Some people, when starting a new project decide they need a "base library" of some sorts to put all the neat little tricks in that somehow were "left" out of the .NET Framework. They need some wrapper around some functions that do extra checking or they feel generic collections lack a couple of features or something like that.

First of all, I don't have anything against that, since I also think a nice function here and there can make the body of a lot of code more readable, more elegant. The truth is however, that this little base library quickly becomes the defacto container for everything that was deemed "unworthy of finding a true place".

There's a place for everything, and some of that stuff has some place elsewhere, but somehow the developer couldn't be bothered (or couldn't figure out) where to really put it. Perhaps because there wasn't enough time to think about it, or perhaps because that developer was lazy, considering that it might be a good idea to do this at "refactoring time" (which probably equals to "will never happen").
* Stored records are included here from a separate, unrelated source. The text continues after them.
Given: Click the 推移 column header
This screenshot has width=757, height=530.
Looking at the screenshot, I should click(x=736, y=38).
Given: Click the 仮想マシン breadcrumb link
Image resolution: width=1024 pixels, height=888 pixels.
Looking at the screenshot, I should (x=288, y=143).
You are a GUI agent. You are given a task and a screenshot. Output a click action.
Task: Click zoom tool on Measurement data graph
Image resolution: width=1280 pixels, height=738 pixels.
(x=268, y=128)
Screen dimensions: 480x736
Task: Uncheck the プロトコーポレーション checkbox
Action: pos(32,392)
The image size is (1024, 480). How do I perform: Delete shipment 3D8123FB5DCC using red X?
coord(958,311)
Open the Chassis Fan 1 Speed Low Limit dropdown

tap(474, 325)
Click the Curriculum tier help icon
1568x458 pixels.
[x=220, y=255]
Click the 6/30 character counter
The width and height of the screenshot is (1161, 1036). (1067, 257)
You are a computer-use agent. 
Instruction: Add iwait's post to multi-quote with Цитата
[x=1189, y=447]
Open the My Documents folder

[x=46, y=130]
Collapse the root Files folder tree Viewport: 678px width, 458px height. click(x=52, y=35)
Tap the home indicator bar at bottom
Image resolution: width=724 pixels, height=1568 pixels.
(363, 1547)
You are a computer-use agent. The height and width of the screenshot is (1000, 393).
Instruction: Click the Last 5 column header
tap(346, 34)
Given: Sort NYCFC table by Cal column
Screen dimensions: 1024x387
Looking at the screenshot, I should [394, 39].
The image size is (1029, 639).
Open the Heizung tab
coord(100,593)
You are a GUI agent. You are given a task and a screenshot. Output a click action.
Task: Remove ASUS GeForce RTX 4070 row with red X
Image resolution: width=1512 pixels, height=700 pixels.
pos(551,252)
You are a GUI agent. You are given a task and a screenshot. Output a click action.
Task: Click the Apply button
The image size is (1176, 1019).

So this little library turns into a "trashcan" of stuff that doesn't belong there, stuff that has nothing to do with the other stuff. Sometimes that stuff might be shared among two different projects in the solution. Two is usually enough to decide that this thing needs to be "reusable". So after a while every single project in the solution has a reference to the trashcan, and every single project becomes really "dependent" on it. Without it, that project will not build. And then comes the time that someone wants to flex their "code reuse" muscles and decides that some part of the application is "reusable" within another app. But of course, the trashcan has to be shared as well, even though 90% of the trashcan is totally useless or even dangerous to that other application.

So fear the trashcan, people.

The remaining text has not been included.